TASK INPUT →
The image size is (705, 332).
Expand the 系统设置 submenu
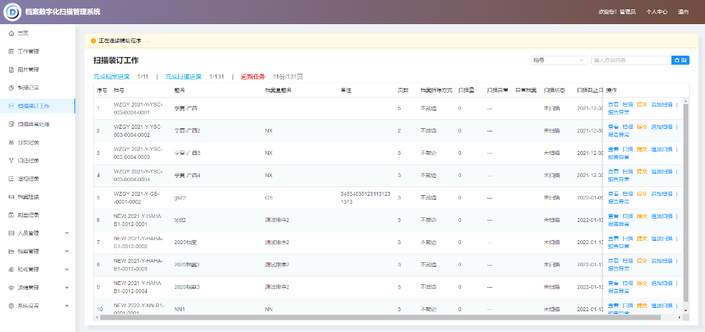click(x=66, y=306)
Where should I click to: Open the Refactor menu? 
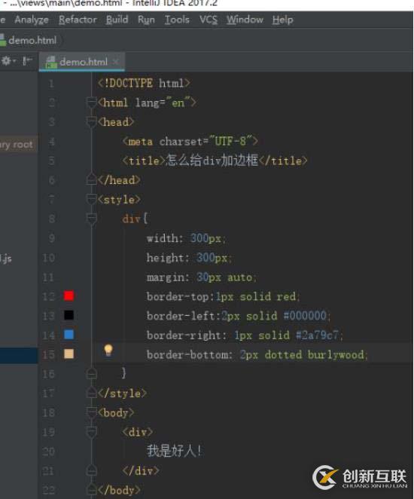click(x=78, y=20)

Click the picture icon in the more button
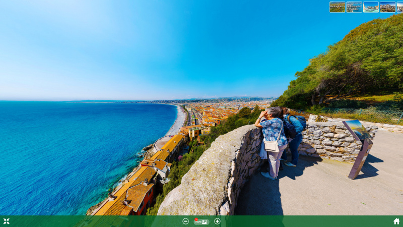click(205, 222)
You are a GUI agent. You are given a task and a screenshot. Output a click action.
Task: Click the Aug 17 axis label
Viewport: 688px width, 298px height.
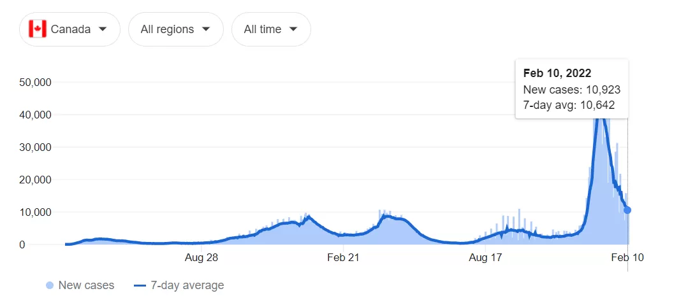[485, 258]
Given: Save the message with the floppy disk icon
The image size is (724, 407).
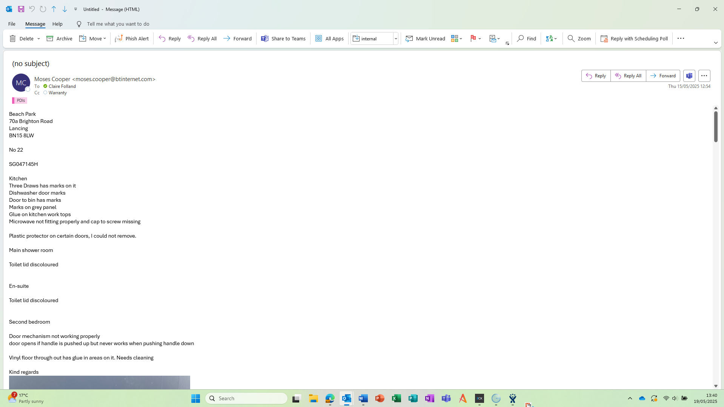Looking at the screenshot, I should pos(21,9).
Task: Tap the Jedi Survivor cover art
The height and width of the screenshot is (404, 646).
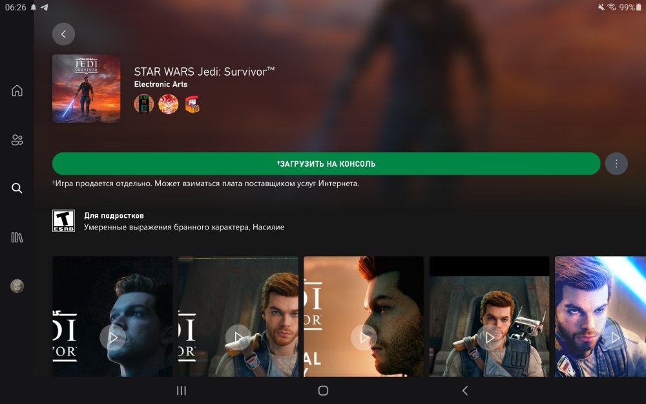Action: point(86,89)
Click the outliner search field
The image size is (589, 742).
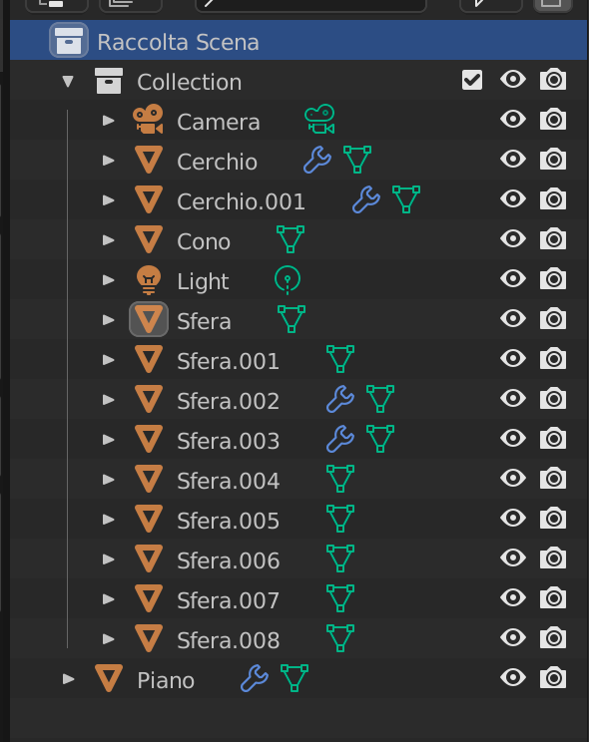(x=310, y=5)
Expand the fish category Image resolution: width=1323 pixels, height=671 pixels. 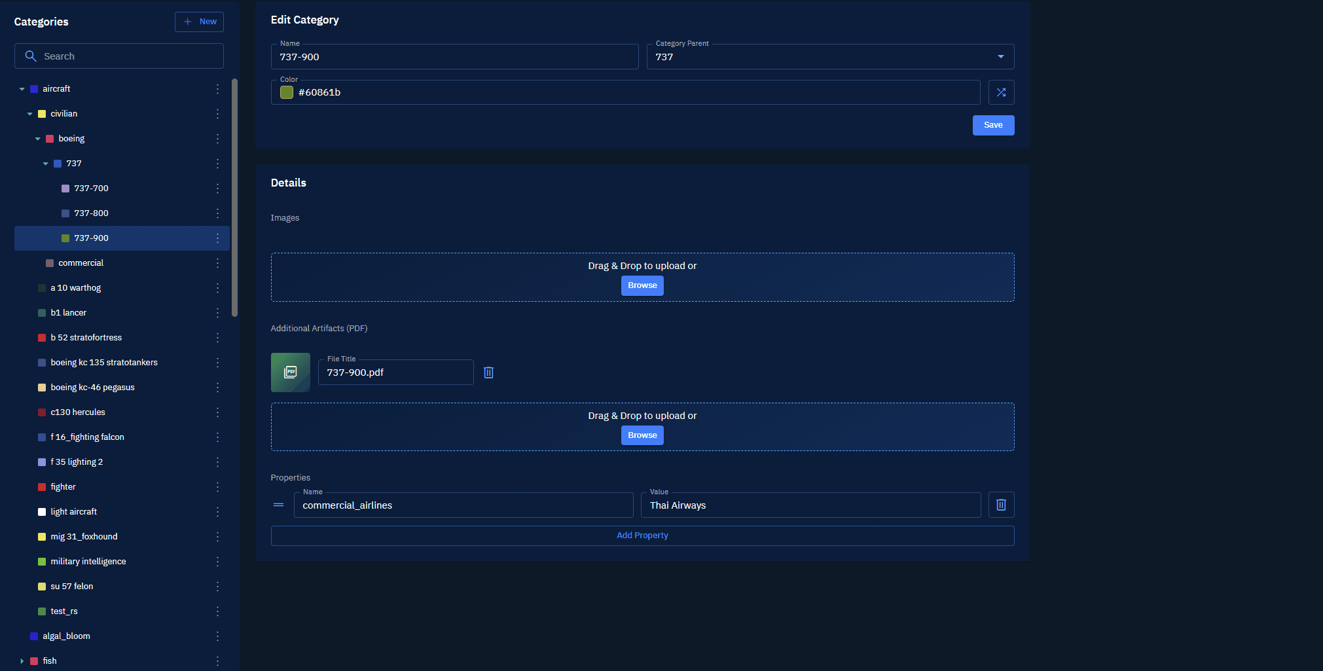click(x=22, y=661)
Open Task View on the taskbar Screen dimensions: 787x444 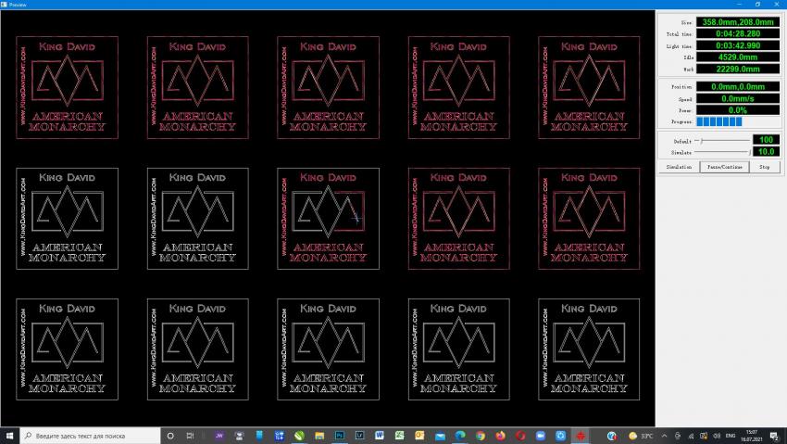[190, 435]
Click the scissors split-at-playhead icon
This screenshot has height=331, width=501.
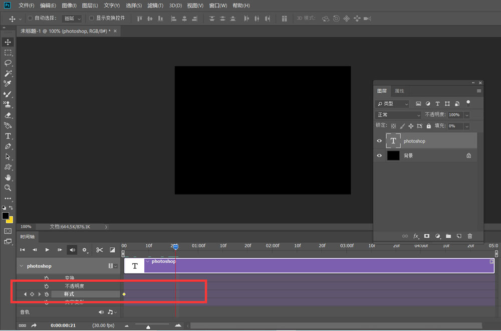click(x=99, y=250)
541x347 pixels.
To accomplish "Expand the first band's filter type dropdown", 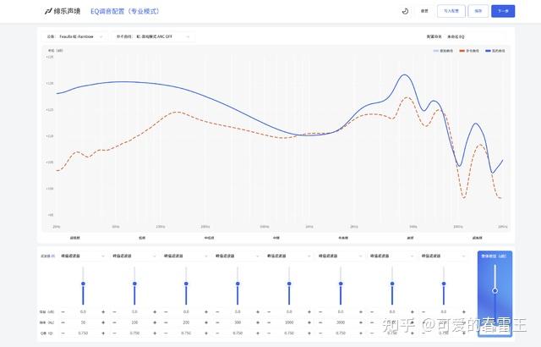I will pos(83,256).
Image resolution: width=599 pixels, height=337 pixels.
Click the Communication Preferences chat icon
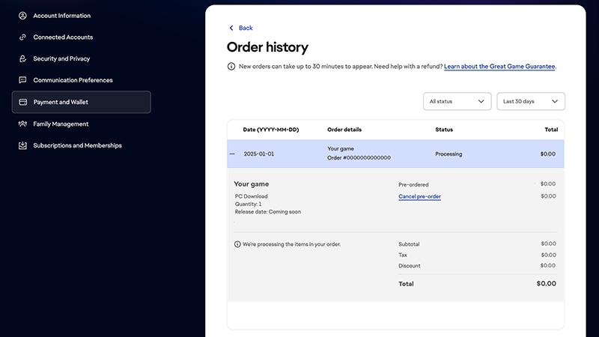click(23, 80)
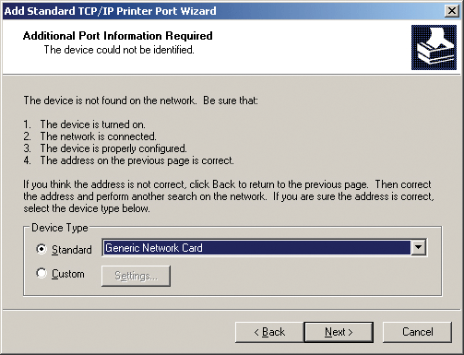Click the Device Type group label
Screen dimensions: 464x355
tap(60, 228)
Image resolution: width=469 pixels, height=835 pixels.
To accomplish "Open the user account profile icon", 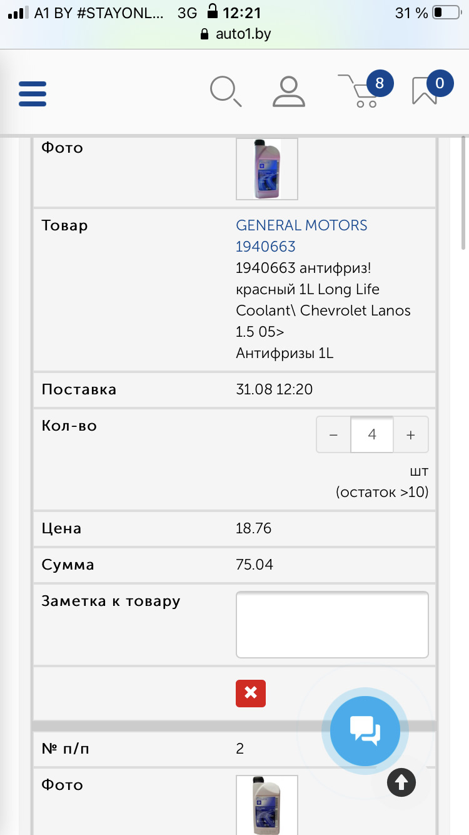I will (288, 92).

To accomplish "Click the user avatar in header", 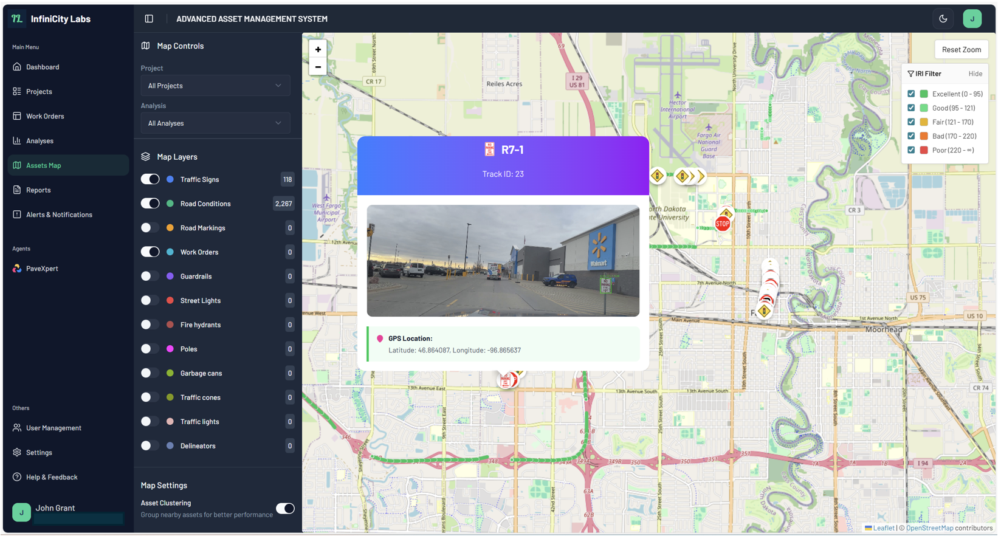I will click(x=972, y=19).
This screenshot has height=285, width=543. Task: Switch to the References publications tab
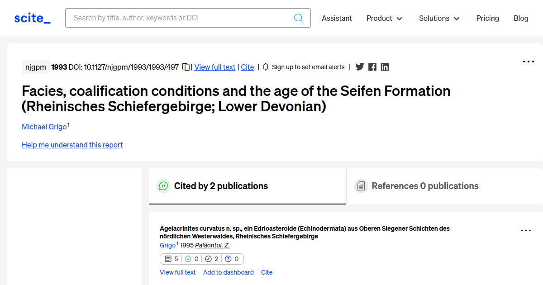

REQUIREMENT → Repeat only the lines between the top of the entries above and the line containing "Task: Click the Aug 17 axis label", both ends included, without the pictures.

WRITTEN SOLUTION →
The image size is (705, 332).
Expand the 系统设置 submenu
click(x=66, y=306)
Where should I click to: Open the Refactor menu? 
click(x=78, y=20)

Click the picture icon in the more button
click(205, 222)
You are a GUI agent. You are given a task and a screenshot. Output a click action.
Task: Click the Aug 17 axis label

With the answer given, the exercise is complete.